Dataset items
┌──

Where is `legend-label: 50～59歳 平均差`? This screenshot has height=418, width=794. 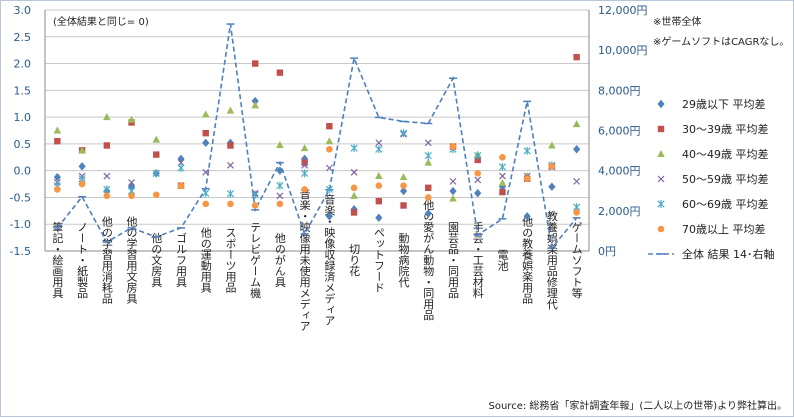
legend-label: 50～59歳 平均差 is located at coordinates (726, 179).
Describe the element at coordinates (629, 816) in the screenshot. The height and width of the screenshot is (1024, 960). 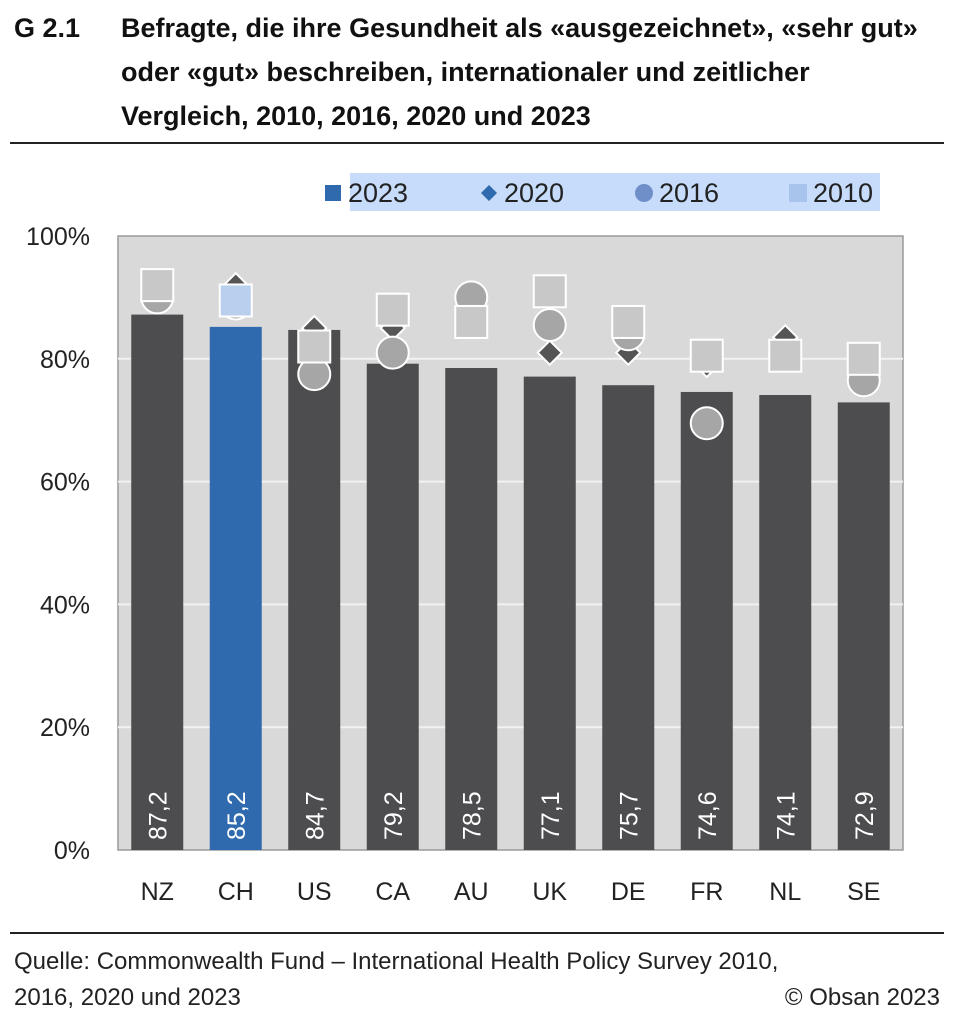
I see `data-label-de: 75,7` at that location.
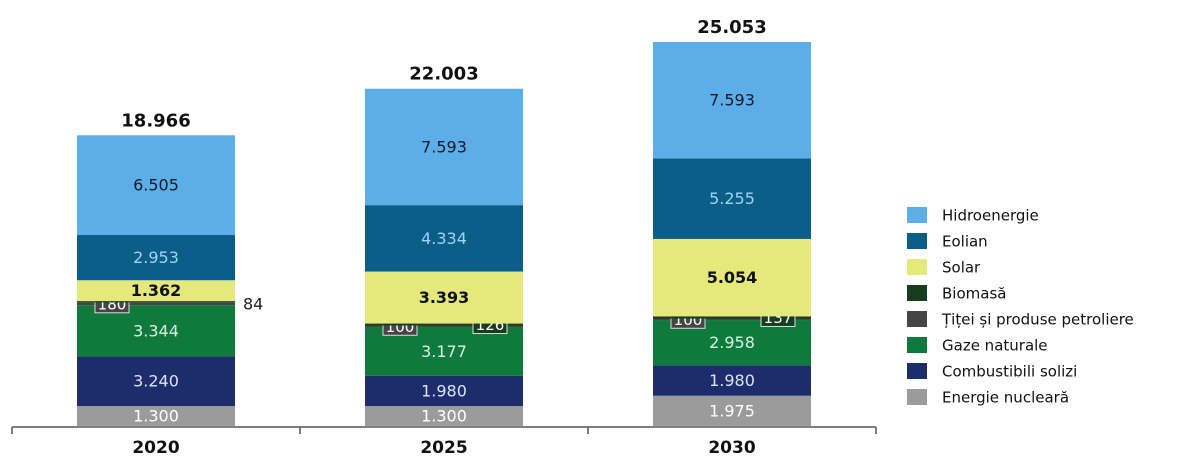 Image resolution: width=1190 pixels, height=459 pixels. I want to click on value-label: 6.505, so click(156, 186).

└──

- Aim of the exercise -
Transcribe each of the items above word for word, without any of the pictures.

- Solution to the exercise -
Where is `legend-label: 50～59歳 平均差`? This screenshot has height=418, width=794. 
legend-label: 50～59歳 平均差 is located at coordinates (726, 179).
Describe the element at coordinates (629, 816) in the screenshot. The height and width of the screenshot is (1024, 960). 
I see `data-label-de: 75,7` at that location.
 Image resolution: width=1190 pixels, height=459 pixels. I want to click on value-label: 6.505, so click(156, 186).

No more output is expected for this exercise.